---------- Recorded data

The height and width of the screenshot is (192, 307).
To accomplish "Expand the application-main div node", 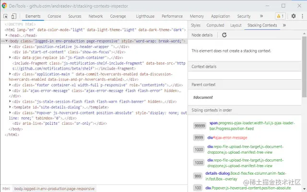I will [11, 74].
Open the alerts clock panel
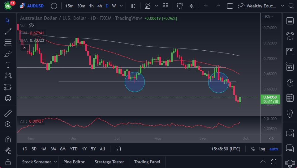Viewport: 297px width, 168px height. [x=290, y=36]
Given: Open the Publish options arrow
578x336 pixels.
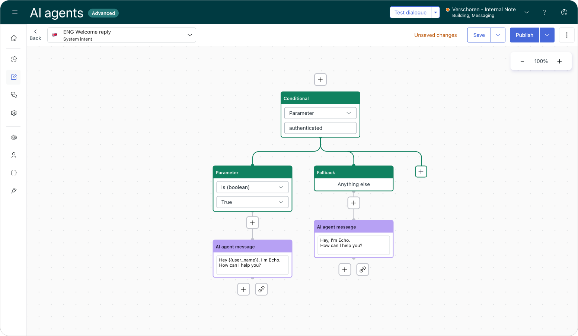Looking at the screenshot, I should (547, 35).
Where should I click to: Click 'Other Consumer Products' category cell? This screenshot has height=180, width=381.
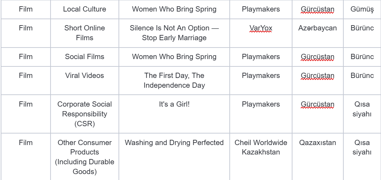coord(85,157)
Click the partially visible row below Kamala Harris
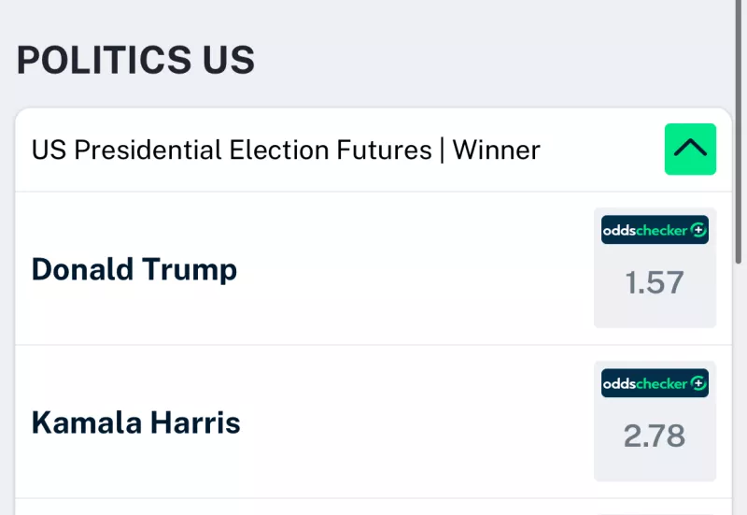The width and height of the screenshot is (747, 515). (374, 507)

--------------------

Task statement
Reproduce, word for word, the lines from the one containing "Click the partially" through the final line above. Leave every picture out.

Expected answer
Click the partially visible row below Kamala Harris
The width and height of the screenshot is (747, 515). (374, 507)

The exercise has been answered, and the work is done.